Coordinated and Aerobic Exercise do not Improve Attention in Graduate Students

The Open Sports Sciences Journal 31 December 2014 RESEARCH ARTICLE DOI: 10.2174/1875399X01407010203


Acute coordinative exercise, represented by various sports skills requiring bilateral use of hands or feet, has been shown to improve attention in school age children in a classroom setting. The purpose of this investigation was to determine if acute aerobic and coordinative exercise improves attention in graduate students in the same setting. Twentyeight students (19 Women, 9 men; Age=24±1 years; BMI=22.9±0.6) enrolled in a graduate education program completed 3 sessions, each separated by 7 d. Immediately before a 1 h classroom lecture, subjects completed either 15 m of quiet sitting, aerobic exercise (walking), or coordinative exercise. Coordinative exercise consisted of a sequence of bilateral activities requiring gross and fine motor movement using balls of various sizes and types. Prior to and immediately after the lecture, subjects completed the d2 Test of attention. Subjects did not exercise or drink caffeine prior to participation. Heart rate was similar during aerobic and coordinative exercise.

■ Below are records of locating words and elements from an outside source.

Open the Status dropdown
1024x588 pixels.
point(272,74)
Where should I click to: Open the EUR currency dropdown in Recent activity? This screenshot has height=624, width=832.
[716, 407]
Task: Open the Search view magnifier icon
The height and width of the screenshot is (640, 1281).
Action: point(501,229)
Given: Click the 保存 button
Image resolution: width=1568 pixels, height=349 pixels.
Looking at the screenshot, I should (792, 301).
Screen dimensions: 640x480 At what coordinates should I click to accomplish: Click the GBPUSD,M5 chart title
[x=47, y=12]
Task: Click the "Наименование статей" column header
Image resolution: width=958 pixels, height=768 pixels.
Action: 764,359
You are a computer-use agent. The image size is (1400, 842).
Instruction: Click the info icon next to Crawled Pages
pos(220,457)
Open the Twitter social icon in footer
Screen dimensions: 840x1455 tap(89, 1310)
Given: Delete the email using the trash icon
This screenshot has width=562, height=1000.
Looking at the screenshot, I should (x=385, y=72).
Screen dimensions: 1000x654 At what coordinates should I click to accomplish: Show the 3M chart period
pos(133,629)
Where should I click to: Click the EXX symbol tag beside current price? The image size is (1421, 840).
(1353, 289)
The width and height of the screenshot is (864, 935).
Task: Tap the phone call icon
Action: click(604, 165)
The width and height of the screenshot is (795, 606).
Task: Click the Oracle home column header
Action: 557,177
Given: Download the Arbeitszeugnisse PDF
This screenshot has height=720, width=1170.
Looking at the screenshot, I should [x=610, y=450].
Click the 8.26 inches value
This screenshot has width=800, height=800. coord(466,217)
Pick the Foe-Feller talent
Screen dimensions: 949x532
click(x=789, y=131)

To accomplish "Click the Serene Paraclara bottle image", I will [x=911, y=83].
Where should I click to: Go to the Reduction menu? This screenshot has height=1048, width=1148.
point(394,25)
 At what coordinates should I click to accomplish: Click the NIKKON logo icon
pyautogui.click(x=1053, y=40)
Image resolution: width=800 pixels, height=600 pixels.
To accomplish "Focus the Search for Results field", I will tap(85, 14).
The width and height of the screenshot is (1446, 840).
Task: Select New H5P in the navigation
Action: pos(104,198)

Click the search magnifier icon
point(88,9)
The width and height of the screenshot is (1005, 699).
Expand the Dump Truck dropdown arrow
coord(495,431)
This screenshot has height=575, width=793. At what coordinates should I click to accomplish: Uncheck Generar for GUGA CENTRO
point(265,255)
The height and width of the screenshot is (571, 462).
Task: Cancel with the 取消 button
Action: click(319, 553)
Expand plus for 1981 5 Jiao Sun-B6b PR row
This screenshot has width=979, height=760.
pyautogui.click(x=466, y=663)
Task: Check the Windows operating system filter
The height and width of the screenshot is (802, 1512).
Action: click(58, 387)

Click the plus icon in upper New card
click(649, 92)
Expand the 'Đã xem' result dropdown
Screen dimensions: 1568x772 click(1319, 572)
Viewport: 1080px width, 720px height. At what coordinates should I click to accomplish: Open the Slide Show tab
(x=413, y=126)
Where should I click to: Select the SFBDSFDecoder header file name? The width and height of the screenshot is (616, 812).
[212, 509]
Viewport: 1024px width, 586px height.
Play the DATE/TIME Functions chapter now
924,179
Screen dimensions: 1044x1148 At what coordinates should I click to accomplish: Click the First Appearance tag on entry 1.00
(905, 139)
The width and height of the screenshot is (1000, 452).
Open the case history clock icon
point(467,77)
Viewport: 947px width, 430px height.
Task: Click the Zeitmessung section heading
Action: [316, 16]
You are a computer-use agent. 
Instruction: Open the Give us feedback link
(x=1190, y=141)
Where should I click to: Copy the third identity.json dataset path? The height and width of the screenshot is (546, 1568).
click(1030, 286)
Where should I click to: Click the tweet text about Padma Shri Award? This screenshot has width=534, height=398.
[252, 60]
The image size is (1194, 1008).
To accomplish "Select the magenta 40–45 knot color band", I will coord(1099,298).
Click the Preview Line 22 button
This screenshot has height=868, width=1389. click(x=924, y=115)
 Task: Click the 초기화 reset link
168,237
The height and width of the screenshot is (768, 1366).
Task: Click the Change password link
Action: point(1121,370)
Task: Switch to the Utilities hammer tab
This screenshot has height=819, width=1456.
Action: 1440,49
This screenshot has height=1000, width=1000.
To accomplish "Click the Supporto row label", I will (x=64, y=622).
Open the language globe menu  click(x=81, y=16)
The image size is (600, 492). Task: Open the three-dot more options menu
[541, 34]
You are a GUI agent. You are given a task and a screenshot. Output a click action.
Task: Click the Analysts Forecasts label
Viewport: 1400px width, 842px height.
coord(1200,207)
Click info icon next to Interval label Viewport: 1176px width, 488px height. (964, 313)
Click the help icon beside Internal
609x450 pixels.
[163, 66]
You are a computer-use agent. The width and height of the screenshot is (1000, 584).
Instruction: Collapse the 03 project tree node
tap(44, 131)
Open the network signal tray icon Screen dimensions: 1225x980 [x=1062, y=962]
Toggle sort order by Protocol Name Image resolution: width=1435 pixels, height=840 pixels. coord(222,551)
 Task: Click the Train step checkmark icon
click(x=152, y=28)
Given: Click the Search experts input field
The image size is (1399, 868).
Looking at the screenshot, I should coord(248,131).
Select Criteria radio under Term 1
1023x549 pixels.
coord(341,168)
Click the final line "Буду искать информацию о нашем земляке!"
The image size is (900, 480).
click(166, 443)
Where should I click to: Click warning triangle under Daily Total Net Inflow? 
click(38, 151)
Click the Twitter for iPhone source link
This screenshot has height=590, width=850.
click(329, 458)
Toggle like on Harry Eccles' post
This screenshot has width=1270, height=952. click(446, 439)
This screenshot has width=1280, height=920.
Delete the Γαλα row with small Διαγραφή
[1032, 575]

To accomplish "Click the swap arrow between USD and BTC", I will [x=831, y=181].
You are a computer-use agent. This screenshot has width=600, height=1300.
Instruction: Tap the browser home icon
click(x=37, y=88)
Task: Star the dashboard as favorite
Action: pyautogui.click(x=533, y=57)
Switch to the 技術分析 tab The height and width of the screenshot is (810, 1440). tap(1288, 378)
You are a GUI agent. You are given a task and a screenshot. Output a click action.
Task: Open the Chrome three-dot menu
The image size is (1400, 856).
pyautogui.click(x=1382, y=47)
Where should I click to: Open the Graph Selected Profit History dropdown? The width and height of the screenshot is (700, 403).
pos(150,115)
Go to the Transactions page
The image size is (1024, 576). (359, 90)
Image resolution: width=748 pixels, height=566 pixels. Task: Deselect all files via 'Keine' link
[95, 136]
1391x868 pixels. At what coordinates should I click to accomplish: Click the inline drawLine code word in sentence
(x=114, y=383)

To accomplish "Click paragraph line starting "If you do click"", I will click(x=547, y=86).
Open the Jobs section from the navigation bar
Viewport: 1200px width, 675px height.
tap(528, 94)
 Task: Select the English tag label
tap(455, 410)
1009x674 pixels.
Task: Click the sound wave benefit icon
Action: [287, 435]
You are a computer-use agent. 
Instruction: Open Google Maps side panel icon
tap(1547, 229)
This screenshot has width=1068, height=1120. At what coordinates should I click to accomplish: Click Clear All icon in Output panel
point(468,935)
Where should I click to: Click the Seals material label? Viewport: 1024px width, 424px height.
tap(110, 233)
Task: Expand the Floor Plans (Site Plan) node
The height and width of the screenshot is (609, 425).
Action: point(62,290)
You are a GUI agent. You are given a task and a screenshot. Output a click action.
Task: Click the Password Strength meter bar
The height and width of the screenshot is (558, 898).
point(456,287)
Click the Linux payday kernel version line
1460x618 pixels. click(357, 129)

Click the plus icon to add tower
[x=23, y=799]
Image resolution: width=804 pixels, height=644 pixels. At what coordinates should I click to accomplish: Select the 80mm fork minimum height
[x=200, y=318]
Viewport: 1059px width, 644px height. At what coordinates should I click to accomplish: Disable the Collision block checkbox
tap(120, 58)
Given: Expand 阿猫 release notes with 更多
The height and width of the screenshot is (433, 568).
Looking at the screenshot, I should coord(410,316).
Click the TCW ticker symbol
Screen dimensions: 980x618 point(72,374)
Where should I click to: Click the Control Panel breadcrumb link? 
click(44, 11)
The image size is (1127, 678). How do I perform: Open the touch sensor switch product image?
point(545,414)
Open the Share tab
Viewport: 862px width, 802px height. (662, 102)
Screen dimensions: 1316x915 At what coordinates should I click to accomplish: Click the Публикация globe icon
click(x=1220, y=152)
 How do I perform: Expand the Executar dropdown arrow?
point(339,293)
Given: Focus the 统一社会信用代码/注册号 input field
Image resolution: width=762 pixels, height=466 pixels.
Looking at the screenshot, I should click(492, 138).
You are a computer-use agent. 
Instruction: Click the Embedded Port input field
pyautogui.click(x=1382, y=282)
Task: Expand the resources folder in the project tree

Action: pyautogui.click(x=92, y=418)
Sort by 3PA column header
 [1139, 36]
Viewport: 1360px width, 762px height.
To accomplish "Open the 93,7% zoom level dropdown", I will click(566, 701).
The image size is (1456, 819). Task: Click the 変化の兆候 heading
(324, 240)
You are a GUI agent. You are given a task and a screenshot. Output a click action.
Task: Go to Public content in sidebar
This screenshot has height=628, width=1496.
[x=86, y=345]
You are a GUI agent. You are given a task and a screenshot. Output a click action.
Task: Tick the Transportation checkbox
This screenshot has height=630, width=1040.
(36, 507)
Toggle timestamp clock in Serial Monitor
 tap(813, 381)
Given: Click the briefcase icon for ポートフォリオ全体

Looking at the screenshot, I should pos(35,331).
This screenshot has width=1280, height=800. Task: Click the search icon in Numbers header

The total number of items processed (TN) and concentration performance (CP) increased from immediately post exercise to post-lecture in all conditions. The number of errors following coordinative exercise before the lecture was greater than the other conditions. The results of this investigation suggest that aerobic and coordinative exercise do not influence attention in graduate students.

Keywords: Aerobic, classroom processing, cognition, coordination.